▶ YOUR ASSIGNMENT: All of the data below should be written out exactly.

▶ THE INPUT:

● ● ●

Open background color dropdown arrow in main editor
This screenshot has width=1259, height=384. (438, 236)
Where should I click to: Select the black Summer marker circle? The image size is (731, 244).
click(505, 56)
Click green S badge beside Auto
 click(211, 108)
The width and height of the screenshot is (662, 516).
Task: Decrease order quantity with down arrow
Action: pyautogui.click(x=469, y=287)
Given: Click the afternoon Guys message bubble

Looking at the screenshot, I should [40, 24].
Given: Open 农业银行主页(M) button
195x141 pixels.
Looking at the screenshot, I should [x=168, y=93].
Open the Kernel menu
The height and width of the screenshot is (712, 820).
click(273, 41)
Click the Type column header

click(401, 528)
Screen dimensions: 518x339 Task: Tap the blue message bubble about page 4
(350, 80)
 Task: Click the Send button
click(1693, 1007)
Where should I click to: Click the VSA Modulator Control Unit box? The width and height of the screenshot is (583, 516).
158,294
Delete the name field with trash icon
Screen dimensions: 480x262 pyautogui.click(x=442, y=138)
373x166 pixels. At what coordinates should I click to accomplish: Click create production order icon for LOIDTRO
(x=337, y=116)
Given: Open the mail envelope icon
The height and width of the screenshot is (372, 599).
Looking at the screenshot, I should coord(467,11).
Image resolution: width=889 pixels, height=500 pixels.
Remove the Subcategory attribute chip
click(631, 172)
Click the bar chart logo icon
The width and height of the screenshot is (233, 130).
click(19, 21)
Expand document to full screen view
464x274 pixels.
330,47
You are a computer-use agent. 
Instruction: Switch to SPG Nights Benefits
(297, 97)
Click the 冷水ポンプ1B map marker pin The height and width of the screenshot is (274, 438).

● ● ●

▶ EXPECTED OUTPUT:
Open background color dropdown arrow in main editor
This screenshot has width=1259, height=384. (438, 236)
Where should I click to: Select the black Summer marker circle? The image size is (731, 244).
click(505, 56)
Click green S badge beside Auto
 click(211, 108)
The width and height of the screenshot is (662, 516).
Task: Decrease order quantity with down arrow
Action: pyautogui.click(x=469, y=287)
Given: Click the afternoon Guys message bubble

Looking at the screenshot, I should [40, 24].
Given: Open 农业银行主页(M) button
195x141 pixels.
Looking at the screenshot, I should [x=168, y=93].
Open the Kernel menu
The height and width of the screenshot is (712, 820).
click(273, 41)
Click the Type column header

click(401, 528)
Screen dimensions: 518x339 Task: Tap the blue message bubble about page 4
(350, 80)
 Task: Click the Send button
click(1693, 1007)
Where should I click to: Click the VSA Modulator Control Unit box? The width and height of the screenshot is (583, 516).
158,294
Delete the name field with trash icon
Screen dimensions: 480x262 pyautogui.click(x=442, y=138)
373x166 pixels. At what coordinates should I click to accomplish: Click create production order icon for LOIDTRO
(x=337, y=116)
Given: Open the mail envelope icon
The height and width of the screenshot is (372, 599).
Looking at the screenshot, I should coord(467,11).
Image resolution: width=889 pixels, height=500 pixels.
Remove the Subcategory attribute chip
click(631, 172)
Click the bar chart logo icon
The width and height of the screenshot is (233, 130).
click(19, 21)
Expand document to full screen view
464x274 pixels.
330,47
You are a computer-use agent. 
Instruction: Switch to SPG Nights Benefits
(297, 97)
Click the 冷水ポンプ1B map marker pin The height and width of the screenshot is (274, 438).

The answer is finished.